-- Page text start --

A summary of the results is:

\begin{itemize}
\item
For the smaller system sizes DTA had performance comparable to that of 
Factoring.

\item 
For the larger systems DTA was superior to Factoring, sometimes
substantially so.
  
\item
DTA was superior to both SS and SWC at all levels.
\end{itemize}

Here is some more detail.
The experiments reported here were conducted on a BBN TC2000 (a.k.a. BBN 
Butterfly) shared-memory multiprocessor consisting of 128 processor/memory 
nodes. The shared memory consists of the totality of memory modules at all 
these nodes, with internode access being via a multistage network.
Local operating system structure allowed us to run programs on a 
dedicated-machine basis, i.e., with all other jobs suspended, except for 
certain interactive jobs which run on a reserved set of four nodes.  For 
each combination of parameters, at least 15 (and as many as 65) runs were 
conducted, with the timings graphed here being the average values so obtained.
All of the DTA experiments reported here used a group size of G = 16,
and thus the numbers of processors used were various multiples of 16.

-- Page text end --

§ Exercise aim: Continue the write-up of the DTA scheduling experiments on the BBN TC2000 from its last sentence.

-- Recorded information start --

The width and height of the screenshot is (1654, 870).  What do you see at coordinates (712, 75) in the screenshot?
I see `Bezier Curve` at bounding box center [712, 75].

-- Recorded information end --

§ Result of this exercise:
Since four of the 128 processors are unavailable, the maximum number of 
processors we used was 112.  The graphs presented here plot program
timings t against numbers of processors p.\footnote{Note carefully the
values on the vertical axis.  They generally do not start at 0, and thus
tend to exaggerate the differences.}  

Figure~\ref{fig:matrix300} presents the data for the matrix-multiply
experiments, in which an NxN matrix multiplies an Nx1 vector.

\begin{figure}[htb]
\parbox[b]{6.5in}{
\centerline{
\psfig{figure=matrix300.eps,height=3.2in,width=4.5in}}
}
\caption{Matrix Multiply (N = 300)}
\label{fig:matrix300}
\end{figure}

Figures~\ref{fig:sort25} and ~\ref{fig:sort50} give the results for the
sorting experiments on matrices of size NxRS, in which a basic task is
to sort one matrix row.\footnote{A standard C-library Quicksort routine
was used for the sorting.} 
DTA, SS and Factoring were roughly equal for the smaller numbers of 
processors, but with DTA having a decided advantage for NPROCS $>=$ 64.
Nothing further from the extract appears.